Fertility preservation options for both male and female with cancer.
In sum, the results of these studies highlight the fact that knowledge of both oncologists and patients about the necessity and importance of fertility preservation in Iran is inadequate. The increasing incidence of cancer, improving trend in survival rates, and significant proportion of young patients with cancer in Iran emphasize that this important issue, termed "oncofertility" by Dr. Teresa Woodruff in 2006 as new interdisciplinary field of obstetrics and gynecology (16), should be brought to the fore front in the health system policies of Iran. In order to achieve this, we make the following recommendations:
Ministry of Health and Medical Education organized and supervised educational programs, panels, and seminars should be held with the contribution of all related medical subspecialties including adult and pediatric oncologists, gynecologists, surgical oncologists, urologists, radiotherapists, and embryologists.
Regulations should be established by deputies of treatment in medical universities to oblige fertility counseling before the start of cancer treatment, in the same manner as routine laboratory tests and cardiology counseling.
National clinical guidelines should be developed for proper case selection and referral, and the choice of an appropriate fertility preservation technique. These guidelines should be developed by a committee of relevant specialist groups and supervised by the Treatment Deputy of the Ministry of Health and Medical Education.

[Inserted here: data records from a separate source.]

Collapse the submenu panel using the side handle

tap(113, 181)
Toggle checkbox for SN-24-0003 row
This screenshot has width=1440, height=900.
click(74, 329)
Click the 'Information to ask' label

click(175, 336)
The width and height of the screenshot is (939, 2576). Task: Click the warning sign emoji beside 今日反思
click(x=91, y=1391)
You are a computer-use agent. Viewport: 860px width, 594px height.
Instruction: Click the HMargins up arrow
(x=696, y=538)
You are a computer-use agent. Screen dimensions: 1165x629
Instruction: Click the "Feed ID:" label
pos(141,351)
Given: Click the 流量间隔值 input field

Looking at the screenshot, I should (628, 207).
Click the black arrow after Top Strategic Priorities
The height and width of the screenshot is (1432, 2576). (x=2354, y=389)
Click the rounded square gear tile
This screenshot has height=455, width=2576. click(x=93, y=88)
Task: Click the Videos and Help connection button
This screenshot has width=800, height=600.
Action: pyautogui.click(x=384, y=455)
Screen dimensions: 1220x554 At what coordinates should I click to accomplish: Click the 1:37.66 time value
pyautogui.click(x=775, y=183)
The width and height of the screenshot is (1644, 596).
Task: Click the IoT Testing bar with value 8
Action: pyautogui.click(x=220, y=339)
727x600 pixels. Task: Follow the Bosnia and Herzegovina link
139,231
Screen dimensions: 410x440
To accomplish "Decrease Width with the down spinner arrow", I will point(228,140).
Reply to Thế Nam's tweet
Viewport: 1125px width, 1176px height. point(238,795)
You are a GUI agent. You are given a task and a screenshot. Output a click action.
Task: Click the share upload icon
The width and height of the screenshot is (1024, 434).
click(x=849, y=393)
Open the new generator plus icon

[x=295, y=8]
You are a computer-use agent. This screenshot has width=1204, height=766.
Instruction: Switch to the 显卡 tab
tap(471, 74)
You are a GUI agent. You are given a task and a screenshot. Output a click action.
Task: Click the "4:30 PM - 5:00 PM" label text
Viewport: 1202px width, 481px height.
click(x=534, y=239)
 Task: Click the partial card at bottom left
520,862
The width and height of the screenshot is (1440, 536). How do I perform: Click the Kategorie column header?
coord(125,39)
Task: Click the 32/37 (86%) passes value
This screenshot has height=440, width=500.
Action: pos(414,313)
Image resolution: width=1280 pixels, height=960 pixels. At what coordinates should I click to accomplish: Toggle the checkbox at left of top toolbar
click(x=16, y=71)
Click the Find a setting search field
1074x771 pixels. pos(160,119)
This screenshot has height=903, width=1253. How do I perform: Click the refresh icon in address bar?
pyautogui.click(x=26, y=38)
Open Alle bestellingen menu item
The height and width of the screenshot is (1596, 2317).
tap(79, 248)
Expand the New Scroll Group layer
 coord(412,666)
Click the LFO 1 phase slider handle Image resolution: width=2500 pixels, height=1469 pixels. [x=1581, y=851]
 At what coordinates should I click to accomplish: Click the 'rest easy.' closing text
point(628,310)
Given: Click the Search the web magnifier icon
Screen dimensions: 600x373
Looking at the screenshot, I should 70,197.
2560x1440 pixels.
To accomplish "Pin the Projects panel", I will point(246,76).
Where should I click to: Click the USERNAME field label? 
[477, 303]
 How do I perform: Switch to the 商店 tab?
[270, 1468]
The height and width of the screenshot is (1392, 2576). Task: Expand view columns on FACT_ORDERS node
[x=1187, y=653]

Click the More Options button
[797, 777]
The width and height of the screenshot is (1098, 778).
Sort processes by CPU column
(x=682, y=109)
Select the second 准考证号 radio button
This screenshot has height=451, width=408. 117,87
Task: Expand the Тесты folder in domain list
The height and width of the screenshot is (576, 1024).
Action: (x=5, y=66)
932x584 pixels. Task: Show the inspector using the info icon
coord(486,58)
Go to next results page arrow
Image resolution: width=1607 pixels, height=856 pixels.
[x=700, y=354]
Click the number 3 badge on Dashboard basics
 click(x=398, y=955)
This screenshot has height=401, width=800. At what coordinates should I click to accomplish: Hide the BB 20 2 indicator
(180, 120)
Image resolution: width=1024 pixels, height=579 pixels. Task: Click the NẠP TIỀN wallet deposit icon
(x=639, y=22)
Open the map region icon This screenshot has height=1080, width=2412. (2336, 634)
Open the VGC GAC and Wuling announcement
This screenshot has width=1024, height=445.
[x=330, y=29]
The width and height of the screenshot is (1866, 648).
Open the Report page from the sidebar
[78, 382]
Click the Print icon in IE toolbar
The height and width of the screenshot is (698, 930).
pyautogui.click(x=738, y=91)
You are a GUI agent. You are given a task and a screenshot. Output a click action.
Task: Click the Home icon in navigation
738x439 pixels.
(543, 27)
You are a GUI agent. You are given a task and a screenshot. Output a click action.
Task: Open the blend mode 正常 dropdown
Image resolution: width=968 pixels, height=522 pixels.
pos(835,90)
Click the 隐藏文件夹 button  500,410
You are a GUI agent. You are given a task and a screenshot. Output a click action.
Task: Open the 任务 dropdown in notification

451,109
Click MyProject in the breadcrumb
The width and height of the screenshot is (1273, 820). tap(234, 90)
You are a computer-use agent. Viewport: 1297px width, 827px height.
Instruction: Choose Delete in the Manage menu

Standard institutes specialized in the preparation and preservation of reproductive tissues that include sperm, ovule, fetus, and testis and ovary tissues should be endorsed, equipped and expanded under the supervision of the Ministry of Health and Medical Education.
Appropriate insurance and financial support should be provided for adequate coverage of costs, guaranteeing the integrity of tissues and compensation for probable damage.